### ABOUT THIS TASK:
Copy each line containing the word "agent" from the records that follow, please.

GIVEN DATA START

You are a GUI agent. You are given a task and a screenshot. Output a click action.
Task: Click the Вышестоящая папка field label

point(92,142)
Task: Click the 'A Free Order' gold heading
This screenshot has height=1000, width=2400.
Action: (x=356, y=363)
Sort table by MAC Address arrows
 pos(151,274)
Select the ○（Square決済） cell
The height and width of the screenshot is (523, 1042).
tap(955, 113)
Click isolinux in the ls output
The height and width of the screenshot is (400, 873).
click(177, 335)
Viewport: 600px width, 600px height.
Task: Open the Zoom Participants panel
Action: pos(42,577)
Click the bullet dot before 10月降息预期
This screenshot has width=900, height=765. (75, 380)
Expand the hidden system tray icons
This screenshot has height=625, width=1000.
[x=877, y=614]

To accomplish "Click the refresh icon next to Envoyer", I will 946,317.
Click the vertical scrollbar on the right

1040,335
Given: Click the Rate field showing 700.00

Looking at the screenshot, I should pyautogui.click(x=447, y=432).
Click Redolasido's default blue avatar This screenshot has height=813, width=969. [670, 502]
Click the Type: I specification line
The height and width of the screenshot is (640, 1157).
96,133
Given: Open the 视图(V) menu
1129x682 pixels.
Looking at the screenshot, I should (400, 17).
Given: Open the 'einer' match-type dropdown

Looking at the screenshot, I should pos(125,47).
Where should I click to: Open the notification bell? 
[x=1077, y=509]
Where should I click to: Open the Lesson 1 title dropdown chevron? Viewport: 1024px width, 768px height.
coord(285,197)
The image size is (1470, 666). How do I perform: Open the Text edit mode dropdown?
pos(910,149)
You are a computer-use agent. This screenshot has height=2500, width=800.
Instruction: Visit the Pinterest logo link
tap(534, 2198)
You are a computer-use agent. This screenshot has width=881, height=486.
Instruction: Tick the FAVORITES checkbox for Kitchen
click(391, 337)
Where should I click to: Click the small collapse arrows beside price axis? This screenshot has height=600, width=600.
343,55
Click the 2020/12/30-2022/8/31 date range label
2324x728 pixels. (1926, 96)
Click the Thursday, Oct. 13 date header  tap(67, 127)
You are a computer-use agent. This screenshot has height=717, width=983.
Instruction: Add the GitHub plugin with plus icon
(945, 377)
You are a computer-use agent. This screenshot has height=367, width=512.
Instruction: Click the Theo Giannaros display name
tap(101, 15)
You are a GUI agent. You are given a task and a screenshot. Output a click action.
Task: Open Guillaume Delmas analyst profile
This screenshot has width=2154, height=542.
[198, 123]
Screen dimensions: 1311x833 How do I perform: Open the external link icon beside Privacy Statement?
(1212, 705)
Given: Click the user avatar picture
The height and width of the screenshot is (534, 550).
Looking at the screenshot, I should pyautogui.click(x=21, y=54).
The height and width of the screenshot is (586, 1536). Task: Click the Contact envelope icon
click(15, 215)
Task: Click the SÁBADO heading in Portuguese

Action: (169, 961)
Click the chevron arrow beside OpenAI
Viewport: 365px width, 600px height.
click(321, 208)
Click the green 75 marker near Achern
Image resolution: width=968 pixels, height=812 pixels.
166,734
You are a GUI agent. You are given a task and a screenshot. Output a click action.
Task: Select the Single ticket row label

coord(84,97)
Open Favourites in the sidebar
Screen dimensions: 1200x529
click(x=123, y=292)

GIVEN DATA END

### COMPLETED EXERCISE:
You are a GUI agent. You are given a task and a screenshot. Output a click action.
You are a computer-use agent. This screenshot has height=2500, width=800.
You are a computer-use agent. This screenshot has width=881, height=486.
You are a computer-use agent. This screenshot has height=717, width=983.
You are a computer-use agent. This screenshot has height=367, width=512.
You are a GUI agent. You are given a task and a screenshot. Output a click action.
You are a GUI agent. You are given a task and a screenshot. Output a click action.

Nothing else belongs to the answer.